The meeting focuses on utilities’ response to the June storms

MADISON COUNTY, Miss. (WJTV) – In June, strong storms and technical issues caused major problems for one of Mississippi’s largest electric companies.

Brent Bailey, Mississippi Public Service Commissioner for the Middle District, said the storms that swept through central Mississippi were unlike anything he had seen before. The National Weather Service has issued more than 200 severe thunderstorm warnings, 14 tornado warnings and seven flash flood warnings in less than a month, he said.

“It was not a normal event for the state of Mississippi. Yes, we get storms. We get extreme weather activities all the time. We’ve seen tornadoes and tornadoes, but I’ll tell you what, this June storm event was really significant. “It was unprecedented,” Bailey said.

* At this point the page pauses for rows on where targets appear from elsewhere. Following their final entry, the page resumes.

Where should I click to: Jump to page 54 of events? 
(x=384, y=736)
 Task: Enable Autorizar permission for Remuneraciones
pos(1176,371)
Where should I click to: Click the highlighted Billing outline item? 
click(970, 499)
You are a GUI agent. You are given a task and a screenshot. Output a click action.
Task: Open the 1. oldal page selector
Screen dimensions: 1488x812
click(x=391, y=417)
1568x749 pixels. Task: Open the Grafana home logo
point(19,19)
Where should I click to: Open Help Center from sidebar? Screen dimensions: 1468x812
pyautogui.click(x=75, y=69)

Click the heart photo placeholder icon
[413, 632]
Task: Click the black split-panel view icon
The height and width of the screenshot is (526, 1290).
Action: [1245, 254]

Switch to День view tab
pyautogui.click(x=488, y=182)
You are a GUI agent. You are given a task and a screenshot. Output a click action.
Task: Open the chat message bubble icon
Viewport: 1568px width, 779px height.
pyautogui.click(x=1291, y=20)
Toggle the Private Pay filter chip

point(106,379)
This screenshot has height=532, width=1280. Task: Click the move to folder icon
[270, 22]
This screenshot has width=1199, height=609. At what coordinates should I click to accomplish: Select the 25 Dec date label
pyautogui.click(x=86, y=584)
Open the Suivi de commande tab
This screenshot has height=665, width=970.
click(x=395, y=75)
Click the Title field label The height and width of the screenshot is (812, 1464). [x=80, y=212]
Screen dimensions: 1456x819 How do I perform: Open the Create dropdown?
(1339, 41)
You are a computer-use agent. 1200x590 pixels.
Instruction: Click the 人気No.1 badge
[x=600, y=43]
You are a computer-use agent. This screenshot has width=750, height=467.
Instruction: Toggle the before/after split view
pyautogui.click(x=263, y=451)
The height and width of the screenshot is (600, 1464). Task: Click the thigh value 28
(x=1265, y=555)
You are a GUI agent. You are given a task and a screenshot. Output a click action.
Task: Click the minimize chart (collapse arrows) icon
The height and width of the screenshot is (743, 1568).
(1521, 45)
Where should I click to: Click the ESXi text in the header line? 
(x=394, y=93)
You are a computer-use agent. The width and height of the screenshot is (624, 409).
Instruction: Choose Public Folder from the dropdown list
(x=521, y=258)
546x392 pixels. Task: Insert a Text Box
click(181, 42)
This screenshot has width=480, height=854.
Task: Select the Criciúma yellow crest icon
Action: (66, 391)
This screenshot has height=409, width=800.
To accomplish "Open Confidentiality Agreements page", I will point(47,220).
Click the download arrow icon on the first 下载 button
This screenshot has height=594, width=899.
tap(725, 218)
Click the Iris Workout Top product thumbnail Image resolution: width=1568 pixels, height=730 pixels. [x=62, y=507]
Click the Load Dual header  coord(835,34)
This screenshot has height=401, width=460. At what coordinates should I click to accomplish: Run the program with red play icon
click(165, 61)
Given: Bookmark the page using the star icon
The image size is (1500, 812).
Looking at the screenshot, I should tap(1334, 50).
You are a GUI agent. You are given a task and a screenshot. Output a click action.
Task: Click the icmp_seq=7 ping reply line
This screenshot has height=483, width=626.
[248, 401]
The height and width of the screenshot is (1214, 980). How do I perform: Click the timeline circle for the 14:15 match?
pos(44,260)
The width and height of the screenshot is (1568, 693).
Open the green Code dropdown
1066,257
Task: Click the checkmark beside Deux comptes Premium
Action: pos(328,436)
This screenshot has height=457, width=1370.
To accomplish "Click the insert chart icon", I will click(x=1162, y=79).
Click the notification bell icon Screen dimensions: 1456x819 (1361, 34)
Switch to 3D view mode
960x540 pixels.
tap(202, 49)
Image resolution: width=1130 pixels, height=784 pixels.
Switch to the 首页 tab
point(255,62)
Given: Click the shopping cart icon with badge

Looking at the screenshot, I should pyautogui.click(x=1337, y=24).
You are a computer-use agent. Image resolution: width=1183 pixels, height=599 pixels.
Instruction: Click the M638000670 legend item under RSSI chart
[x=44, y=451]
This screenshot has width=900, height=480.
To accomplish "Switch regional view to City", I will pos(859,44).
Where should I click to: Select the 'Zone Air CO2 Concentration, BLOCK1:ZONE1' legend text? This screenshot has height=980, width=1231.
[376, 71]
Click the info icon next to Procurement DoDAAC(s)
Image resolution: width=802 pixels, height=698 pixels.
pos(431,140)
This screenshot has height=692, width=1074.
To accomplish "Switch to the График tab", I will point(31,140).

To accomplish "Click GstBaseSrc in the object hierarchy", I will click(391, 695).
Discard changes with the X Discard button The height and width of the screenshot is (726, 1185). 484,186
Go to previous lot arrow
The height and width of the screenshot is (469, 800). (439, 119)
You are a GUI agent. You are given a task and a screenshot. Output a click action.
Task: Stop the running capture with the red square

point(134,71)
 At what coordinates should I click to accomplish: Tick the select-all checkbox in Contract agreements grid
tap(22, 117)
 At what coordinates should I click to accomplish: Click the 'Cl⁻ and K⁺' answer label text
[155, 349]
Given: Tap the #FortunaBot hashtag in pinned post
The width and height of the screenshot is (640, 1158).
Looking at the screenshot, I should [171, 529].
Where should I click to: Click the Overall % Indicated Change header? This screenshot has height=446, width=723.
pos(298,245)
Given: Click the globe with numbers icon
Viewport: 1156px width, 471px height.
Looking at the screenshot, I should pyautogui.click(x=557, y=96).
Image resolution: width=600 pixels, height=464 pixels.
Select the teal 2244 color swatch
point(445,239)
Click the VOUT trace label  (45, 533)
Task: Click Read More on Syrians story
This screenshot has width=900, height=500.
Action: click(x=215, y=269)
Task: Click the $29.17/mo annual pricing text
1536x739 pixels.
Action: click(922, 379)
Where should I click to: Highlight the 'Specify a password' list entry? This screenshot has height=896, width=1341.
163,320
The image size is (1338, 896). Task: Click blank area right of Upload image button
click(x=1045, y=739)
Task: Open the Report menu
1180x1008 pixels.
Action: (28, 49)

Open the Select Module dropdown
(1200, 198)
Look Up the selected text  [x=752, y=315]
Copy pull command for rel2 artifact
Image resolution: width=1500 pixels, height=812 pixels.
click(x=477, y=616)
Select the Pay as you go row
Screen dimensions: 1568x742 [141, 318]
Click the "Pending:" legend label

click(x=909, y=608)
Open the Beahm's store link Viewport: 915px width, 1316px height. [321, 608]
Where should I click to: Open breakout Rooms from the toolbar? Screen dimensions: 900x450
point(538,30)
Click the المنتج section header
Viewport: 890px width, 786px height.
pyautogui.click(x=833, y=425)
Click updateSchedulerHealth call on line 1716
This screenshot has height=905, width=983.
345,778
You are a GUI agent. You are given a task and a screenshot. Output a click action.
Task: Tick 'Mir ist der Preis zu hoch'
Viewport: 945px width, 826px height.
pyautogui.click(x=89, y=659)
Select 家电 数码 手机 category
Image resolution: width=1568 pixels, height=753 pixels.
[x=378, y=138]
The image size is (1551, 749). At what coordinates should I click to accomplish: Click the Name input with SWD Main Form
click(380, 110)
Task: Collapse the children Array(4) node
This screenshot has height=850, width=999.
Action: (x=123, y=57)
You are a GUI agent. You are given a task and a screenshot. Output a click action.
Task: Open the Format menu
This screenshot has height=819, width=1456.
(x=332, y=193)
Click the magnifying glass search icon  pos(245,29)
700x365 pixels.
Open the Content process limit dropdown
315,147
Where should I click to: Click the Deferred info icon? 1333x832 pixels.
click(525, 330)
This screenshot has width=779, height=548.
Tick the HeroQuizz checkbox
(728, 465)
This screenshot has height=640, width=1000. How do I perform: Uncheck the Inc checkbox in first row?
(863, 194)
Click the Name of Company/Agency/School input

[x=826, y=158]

He held a meeting in Madison County on Tuesday, an area that was hit hard by some of the storms. People were able to talk to representatives from several utility companies.

Entergy Mississippi had the most outages, affecting more than 70% of its customers during the June storms. Combined with inclement weather, software complexities have caused delays and inaccuracies in estimated restoration times, Entergy officials said.

“We have a plan in place, and I think after this meeting, we can work with the city of Madison to explain and go into more detail,” said Sandy Paulette, director of customer service for Entergy Mississippi.

Bailey said Entergy submitted a report to his office, detailing all of its data and plans moving forward, including adding a team of IT staff to troubleshoot on-site issues during severe weather events.

“A very comprehensive report. It identified some deficiencies there, and some things that they realized they could do better. We will continue to work with them. We still have some additional questions based on the information they provided. We want to continue to dig into that to see that they are doing everything they can.” They can prepare for any type of extreme event that might come. “They will have an appropriate response plan,” Bailey said.

Tuesday’s meeting was the first in a series of meetings. In the coming weeks, Bailey said he plans to host more across the Central District’s 22 counties.